**TASK TO CARRY OUT**
All lines from the one with "Viewport: 1396px width, 930px height." through the close of the records below are to be set down exactly, and no others.

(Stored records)

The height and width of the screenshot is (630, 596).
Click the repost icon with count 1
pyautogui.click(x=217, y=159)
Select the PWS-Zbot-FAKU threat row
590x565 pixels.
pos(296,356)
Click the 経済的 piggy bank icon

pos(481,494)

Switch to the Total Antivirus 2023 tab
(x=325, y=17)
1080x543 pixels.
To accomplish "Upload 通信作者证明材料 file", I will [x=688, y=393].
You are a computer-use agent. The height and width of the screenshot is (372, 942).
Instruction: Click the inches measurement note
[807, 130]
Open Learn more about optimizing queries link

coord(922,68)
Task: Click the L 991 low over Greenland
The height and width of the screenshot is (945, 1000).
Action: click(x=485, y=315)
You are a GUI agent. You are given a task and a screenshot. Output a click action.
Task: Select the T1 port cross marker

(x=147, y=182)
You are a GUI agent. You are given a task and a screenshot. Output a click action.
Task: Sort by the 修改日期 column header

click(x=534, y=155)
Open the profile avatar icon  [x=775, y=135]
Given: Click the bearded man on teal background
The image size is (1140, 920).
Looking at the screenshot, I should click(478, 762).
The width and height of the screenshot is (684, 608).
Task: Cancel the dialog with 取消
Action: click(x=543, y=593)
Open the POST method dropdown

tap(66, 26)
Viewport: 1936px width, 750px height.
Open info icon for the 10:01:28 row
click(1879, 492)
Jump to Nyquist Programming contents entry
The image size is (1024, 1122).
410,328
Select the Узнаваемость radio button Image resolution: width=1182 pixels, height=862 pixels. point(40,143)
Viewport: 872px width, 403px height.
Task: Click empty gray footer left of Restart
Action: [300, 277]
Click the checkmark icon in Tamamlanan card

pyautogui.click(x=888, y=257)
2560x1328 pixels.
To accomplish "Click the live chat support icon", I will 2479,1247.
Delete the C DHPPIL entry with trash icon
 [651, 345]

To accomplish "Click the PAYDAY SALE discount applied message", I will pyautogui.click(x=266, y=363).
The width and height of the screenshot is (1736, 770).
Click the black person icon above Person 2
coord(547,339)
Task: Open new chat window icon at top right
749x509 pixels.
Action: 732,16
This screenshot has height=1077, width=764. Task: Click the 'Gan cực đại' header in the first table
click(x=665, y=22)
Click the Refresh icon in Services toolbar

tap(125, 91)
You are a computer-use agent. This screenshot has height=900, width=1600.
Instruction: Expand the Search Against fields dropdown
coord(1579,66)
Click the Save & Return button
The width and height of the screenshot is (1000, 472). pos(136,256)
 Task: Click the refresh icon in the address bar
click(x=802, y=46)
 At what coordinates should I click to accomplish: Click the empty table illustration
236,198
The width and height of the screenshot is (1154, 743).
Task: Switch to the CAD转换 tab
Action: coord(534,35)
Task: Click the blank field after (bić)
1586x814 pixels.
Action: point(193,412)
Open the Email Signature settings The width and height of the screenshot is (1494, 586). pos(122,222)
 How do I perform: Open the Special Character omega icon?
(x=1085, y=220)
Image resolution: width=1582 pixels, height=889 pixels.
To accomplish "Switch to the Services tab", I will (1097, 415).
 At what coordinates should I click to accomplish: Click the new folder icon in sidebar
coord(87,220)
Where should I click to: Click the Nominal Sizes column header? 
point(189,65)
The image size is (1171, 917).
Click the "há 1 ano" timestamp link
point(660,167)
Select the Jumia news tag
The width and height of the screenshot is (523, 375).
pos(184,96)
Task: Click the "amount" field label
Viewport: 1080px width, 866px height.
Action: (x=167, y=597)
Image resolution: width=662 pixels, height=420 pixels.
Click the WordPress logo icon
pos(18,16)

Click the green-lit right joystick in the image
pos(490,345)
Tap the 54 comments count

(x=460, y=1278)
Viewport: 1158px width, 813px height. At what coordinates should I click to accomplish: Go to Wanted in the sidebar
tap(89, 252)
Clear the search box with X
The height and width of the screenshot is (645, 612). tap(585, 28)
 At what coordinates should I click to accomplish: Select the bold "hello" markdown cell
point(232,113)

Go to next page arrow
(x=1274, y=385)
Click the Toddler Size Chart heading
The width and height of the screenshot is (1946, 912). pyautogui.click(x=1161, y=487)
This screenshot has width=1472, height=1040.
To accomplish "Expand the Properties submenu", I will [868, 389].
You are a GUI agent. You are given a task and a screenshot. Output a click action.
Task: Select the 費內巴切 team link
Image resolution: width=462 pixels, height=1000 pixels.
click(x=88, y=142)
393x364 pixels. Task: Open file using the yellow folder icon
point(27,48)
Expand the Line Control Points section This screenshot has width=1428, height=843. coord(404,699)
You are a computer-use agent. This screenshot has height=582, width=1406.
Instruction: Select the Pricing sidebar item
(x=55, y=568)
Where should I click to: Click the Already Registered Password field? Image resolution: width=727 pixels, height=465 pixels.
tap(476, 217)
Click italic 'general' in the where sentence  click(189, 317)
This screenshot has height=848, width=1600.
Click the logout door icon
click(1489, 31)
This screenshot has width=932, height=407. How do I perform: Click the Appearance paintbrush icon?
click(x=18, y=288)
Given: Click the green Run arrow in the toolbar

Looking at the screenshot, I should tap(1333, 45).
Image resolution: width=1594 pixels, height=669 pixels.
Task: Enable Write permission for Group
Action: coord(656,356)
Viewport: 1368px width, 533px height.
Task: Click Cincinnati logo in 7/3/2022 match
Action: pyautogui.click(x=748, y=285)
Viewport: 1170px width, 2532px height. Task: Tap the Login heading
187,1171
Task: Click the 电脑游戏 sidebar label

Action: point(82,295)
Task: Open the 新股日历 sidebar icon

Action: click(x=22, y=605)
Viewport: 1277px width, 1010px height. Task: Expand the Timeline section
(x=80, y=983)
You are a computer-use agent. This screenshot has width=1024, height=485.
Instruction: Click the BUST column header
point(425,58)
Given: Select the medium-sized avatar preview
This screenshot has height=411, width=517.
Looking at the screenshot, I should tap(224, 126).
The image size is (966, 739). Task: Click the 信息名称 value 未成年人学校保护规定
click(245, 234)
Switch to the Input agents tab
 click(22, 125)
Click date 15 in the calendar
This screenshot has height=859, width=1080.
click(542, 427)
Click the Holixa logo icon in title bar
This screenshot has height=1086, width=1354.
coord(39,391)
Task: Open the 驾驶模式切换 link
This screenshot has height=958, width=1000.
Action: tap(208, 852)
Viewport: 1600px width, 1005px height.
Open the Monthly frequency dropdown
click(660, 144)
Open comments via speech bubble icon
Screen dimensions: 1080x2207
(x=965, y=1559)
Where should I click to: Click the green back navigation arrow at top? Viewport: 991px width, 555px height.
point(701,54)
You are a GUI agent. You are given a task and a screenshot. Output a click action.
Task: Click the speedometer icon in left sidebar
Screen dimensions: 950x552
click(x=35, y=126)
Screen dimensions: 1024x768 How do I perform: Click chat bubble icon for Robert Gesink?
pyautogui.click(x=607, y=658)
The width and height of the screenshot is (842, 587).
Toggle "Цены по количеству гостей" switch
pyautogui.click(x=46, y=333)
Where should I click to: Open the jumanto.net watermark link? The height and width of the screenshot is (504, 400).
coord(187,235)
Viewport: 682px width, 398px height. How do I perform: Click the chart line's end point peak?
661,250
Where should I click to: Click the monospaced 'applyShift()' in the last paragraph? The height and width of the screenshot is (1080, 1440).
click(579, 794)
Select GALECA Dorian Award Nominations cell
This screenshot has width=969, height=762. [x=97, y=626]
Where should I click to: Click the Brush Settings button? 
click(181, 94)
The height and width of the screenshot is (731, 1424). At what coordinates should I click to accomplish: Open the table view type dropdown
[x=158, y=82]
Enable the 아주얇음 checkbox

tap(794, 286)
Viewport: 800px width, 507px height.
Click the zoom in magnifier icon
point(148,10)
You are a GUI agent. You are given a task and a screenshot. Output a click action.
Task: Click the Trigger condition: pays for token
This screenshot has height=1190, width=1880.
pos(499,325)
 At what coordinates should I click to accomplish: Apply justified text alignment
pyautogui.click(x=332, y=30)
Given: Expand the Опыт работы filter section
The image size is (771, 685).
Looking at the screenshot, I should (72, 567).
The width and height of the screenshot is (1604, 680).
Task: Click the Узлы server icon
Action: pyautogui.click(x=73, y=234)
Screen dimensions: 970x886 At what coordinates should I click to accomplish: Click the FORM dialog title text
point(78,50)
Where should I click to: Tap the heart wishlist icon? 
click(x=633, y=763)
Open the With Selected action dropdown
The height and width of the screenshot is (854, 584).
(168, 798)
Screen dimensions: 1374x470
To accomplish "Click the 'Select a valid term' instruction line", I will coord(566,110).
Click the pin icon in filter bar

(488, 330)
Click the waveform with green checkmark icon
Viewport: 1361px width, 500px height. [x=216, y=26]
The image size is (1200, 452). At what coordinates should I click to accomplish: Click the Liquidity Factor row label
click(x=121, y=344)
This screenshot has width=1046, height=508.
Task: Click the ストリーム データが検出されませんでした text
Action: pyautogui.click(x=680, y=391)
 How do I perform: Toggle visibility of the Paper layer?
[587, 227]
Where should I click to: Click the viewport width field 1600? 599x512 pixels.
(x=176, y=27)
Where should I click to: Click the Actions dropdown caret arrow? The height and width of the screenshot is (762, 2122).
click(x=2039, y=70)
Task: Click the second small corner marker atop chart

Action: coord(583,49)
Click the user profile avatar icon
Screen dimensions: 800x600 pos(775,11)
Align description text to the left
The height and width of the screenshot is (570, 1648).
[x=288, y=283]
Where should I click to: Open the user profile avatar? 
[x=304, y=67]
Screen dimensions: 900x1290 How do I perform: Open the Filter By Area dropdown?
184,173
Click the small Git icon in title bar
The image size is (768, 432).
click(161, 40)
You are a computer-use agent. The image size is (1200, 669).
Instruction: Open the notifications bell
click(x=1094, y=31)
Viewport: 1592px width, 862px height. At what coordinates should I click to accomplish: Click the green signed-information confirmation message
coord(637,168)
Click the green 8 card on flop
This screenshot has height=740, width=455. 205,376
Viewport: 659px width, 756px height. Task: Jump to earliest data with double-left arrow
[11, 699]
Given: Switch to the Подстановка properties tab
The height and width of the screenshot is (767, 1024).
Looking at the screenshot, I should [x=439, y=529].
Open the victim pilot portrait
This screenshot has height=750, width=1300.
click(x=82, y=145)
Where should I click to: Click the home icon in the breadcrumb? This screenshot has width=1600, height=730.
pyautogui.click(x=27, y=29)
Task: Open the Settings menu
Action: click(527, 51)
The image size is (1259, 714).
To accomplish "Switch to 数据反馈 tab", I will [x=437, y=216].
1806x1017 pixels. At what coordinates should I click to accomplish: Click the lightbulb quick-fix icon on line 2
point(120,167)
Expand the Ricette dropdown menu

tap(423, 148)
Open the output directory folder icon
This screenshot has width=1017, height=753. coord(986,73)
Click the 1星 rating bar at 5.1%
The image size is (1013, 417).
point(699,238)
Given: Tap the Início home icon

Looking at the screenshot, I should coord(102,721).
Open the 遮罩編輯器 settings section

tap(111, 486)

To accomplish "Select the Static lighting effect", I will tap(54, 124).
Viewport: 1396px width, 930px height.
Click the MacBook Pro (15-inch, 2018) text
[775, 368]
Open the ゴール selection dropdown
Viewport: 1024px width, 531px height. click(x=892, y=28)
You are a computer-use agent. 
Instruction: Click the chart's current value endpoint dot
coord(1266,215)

**RESPONSE TO THE TASK**
Viewport: 1396px width, 930px height.
Click the MacBook Pro (15-inch, 2018) text
[775, 368]
Open the ゴール selection dropdown
Viewport: 1024px width, 531px height. click(x=892, y=28)
You are a computer-use agent. 
Instruction: Click the chart's current value endpoint dot
coord(1266,215)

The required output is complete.